By ALEXANDER MARTIN REMOLLINO
MANILA – With only a year left before it presumably ends its term, the regime of President Gloria Macapagal-Arroyo is certain to go down in history as among the most divisive, the most scandal-plagued and the most repressive.
It will also earn the distinction of having had the highest dropout rates in recent memory.
“The Arroyo years are characterized, among other things, by unprecedented dropout rates,” said Antonio Tinio, chairman of Alliance of Concerned Teachers (ACT). These rates, he said, “were not seen during the terms of previous presidents.”
During the terms of past presidents”, enrolment rates were at least able to catch up with population growth,” Tinio added. “Under the Arroyo presidency, that is no longer the case.”
Data from the Department of Education (DepEd) show that the highest elementary dropout rate for the period 1990-2000 was 8.01 percent, which was recorded in 1996. The highest secondary dropout rate for the same period was 10.81 percent, recorded in 1999.
These figures, however, were surpassed under the Arroyo regime, particularly during school year 2005-2006. The dropout rates for that year were 10.57 percent for elementary and 15.81 percent for high school.
It was only under the Arroyo presidency that the dropout rates for the elementary and secondary levels surpassed 10 and 15 percent, respectively.
A recent fact sheet from the DepEd places the 2007-2008 dropout rates at 6 percent for the elementary level and 7.45 percent for the secondary level. Education Secretary Jesli Lapus has himself admitted in several media interviews that while there has been a “significant drop” in dropout rates, “the figures are still high.”
While there are indeed reductions in dropout rates from 2005 to 2008, the numbers have yet to return to their 1990 levels. The lowest dropout rates between 1990 and 2008 were registered in 1990, with 1.65 percent for elementary and 5.88 percent for high school.
“The main reason (for the dropout rates) is poverty,” Tinio said. “This is proof that Filipino families sunk deeper into poverty during Arroyo’s presidency. Arroyo’s presidency was marked by frequent increases in the prices of basic goods and services, the imposition of the Restructured Value-Added Tax (RVAT), and a rise in joblessness. All that, as well as the effects of the crisis in agriculture resulting from liberalization – all those have led to drops in enrolment.”
The United Nations Educational, Scientific, and Cultural Organization (Unesco) recommends that each country spend the equivalent of at least six percent of its gross domestic product (GDP) on education. Based on the 2008/2009 Philippine Human Development Report, education spending in the Philippines amounts to the equivalent of less than 3 percent of the country’s GDP.

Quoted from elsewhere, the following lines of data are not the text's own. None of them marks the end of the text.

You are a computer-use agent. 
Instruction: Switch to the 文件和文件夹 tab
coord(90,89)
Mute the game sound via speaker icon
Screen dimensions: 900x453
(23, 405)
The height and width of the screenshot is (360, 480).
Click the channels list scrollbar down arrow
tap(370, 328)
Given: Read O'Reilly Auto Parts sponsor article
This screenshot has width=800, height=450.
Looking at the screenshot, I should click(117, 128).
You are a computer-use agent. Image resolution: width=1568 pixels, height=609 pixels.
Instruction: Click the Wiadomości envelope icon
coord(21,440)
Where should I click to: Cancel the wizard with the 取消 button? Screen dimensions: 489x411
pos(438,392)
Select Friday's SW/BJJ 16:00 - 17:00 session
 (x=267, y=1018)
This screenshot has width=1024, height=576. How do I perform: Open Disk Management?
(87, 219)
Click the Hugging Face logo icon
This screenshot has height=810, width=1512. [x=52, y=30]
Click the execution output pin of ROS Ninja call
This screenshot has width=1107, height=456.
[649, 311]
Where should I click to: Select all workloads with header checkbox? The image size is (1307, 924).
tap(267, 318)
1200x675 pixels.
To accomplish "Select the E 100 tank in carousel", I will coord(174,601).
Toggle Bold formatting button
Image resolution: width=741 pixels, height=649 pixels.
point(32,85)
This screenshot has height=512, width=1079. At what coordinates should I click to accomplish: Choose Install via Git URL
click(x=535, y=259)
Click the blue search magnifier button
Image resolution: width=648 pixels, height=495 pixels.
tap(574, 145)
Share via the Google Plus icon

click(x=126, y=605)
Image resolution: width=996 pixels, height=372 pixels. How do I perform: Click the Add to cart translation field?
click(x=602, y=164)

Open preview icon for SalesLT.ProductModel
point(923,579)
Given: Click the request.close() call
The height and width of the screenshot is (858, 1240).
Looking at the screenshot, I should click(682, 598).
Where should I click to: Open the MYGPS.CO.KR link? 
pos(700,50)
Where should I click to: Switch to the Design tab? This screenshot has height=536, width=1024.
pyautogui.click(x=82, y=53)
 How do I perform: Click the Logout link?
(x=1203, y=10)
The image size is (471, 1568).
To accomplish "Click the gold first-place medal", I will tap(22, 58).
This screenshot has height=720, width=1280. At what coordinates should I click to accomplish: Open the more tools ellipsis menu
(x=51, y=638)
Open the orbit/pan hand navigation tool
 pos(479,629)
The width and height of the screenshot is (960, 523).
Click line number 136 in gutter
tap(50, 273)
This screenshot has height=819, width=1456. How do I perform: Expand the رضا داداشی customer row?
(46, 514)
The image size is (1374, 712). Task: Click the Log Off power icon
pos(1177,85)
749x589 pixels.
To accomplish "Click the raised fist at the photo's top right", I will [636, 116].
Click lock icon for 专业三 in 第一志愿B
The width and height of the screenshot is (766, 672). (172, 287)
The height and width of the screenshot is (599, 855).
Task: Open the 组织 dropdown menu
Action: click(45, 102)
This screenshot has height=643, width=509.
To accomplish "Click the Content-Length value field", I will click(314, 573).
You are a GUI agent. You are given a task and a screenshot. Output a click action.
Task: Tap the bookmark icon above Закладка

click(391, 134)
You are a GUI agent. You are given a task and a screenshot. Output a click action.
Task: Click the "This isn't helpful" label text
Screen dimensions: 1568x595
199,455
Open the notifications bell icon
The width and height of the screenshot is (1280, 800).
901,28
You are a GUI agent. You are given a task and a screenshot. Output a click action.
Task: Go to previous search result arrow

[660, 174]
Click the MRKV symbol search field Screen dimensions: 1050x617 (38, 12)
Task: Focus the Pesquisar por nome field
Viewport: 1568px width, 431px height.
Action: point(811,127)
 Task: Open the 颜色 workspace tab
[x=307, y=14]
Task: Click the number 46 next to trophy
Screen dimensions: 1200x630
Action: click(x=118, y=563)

Education is recognized as a fundamental right under the Constitution, which states that “the State shall protect and promote the right of all citizens to quality education at all levels, and shall take appropriate steps to make such education accessible to all.”
Tinio criticized the Arroyo administration for reinforcing the educational system’s colonial orientation, through the implementation of the 2002 Basic Education Curriculum (BEC), also known as the Millennium Curriculum.
Tinio said the 2002 BEC places a disproportionate emphasis on English, Mathematics, and Science as the core subjects. “This is in line with the promotion of labor export and business processoutsourcing,” he said.